TASK REQUIREMENTS
Repeat the lines below word for word, leaving out the pictures.

Data records:
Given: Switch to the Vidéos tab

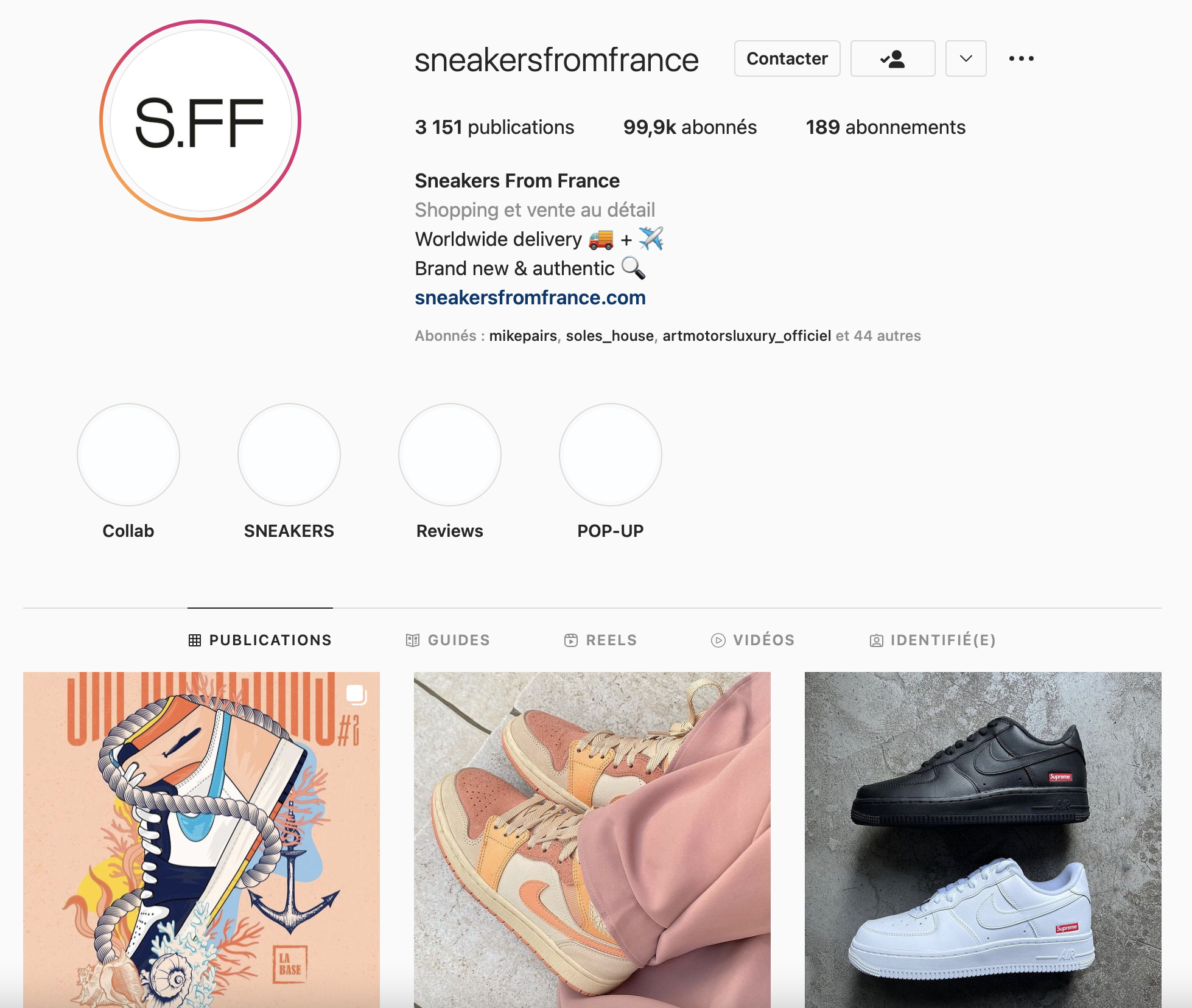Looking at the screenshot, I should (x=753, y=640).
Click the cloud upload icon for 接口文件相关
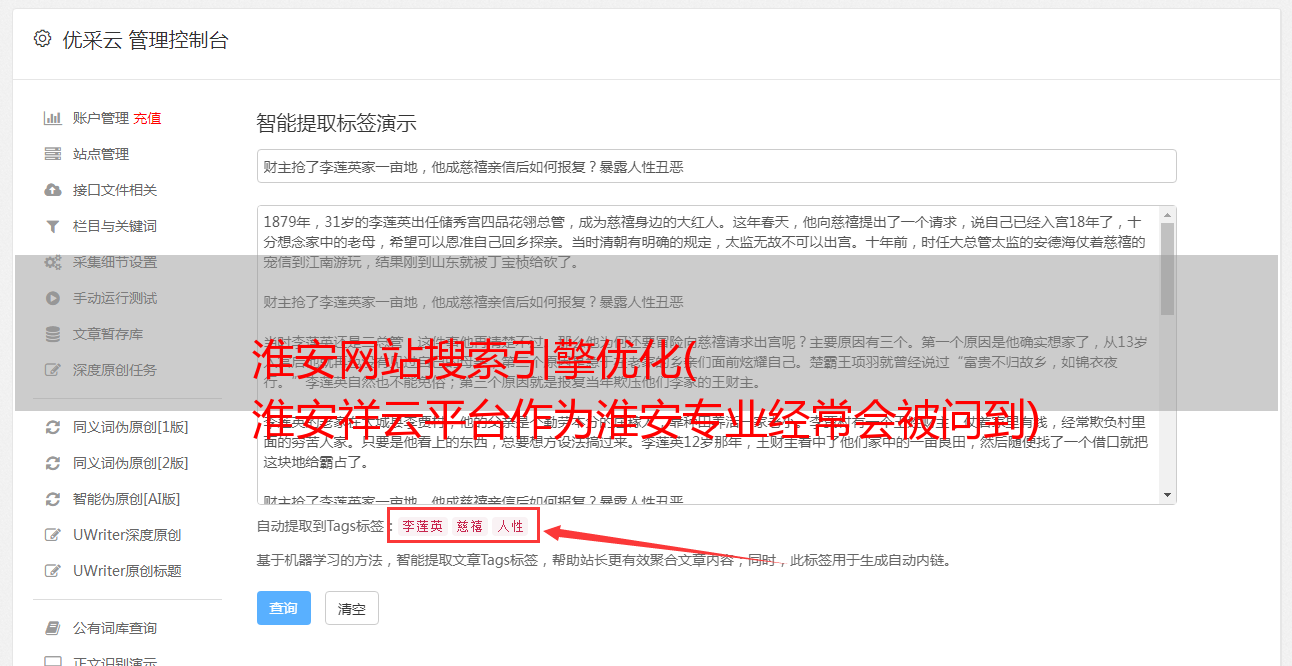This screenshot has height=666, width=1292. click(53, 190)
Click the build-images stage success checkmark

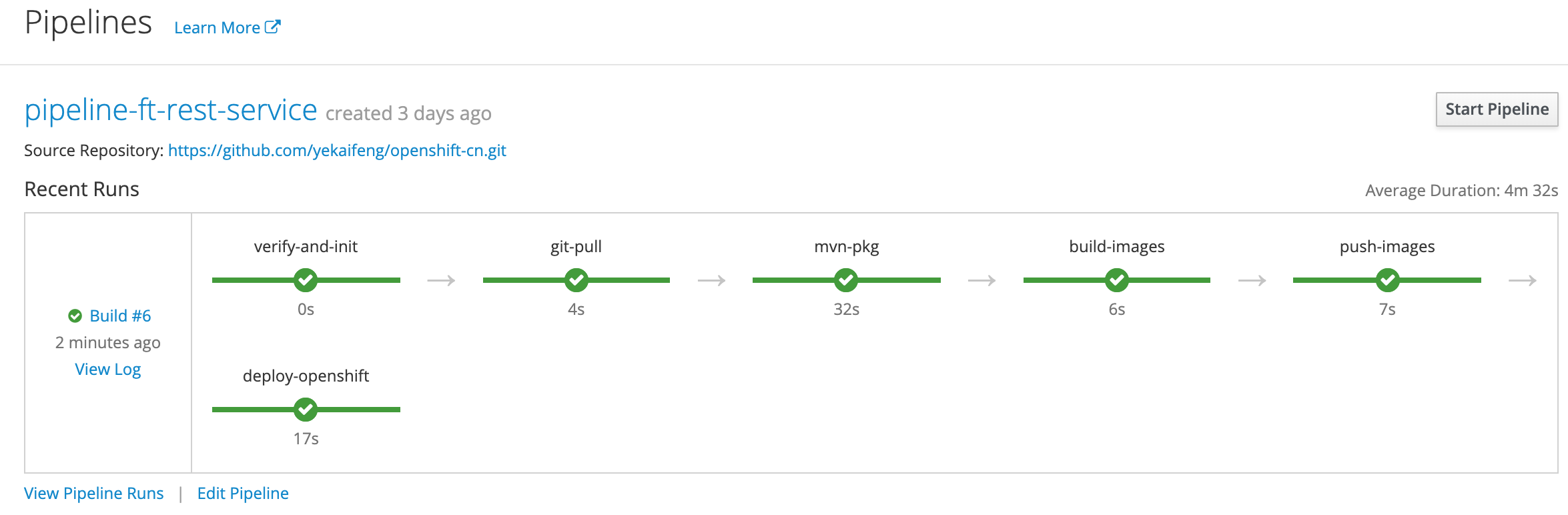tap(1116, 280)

SOLUTION TO THIS PROBLEM
Given: Switch to the Vidéos tab

Looking at the screenshot, I should (x=753, y=640).
Click the cloud upload icon for 接口文件相关
This screenshot has height=666, width=1292. click(53, 190)
Click the build-images stage success checkmark

tap(1116, 280)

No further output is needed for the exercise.